# [What you need to do]
Reproduce the entries from the line with "You are a computer-use" to the line with "pos(52,230)", including both of those lines. Omit the pictures from your answer.

# [Data shown]

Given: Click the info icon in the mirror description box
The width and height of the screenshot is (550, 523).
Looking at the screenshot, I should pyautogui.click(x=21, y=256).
---
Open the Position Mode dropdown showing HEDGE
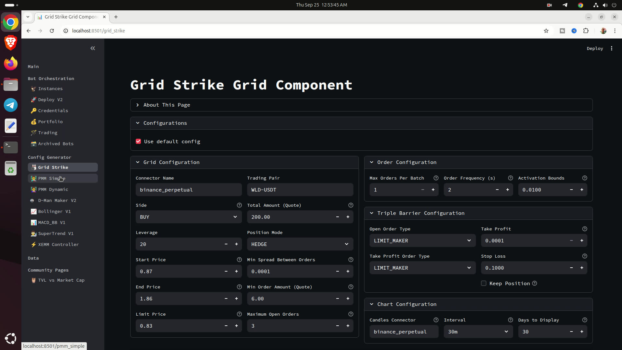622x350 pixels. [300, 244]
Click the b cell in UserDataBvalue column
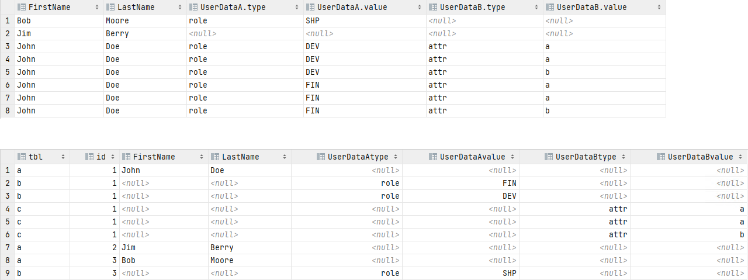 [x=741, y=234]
--
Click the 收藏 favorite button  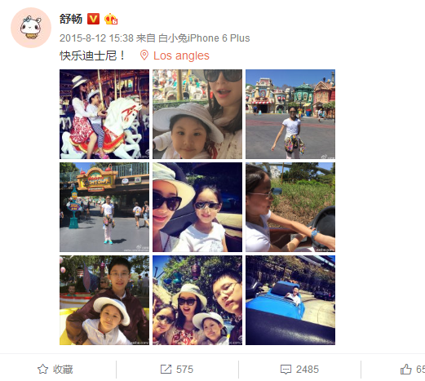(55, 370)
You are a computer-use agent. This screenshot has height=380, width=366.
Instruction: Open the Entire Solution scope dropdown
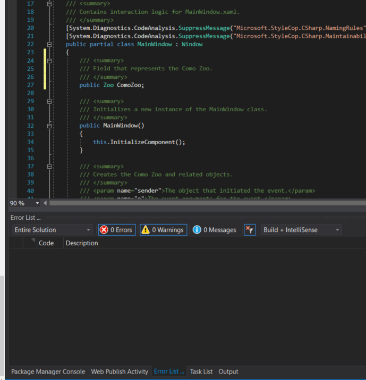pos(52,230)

# [Answer to this problem]
You are a computer-use agent. This screenshot has height=380, width=366.
Instruction: Open the Entire Solution scope dropdown
pos(52,230)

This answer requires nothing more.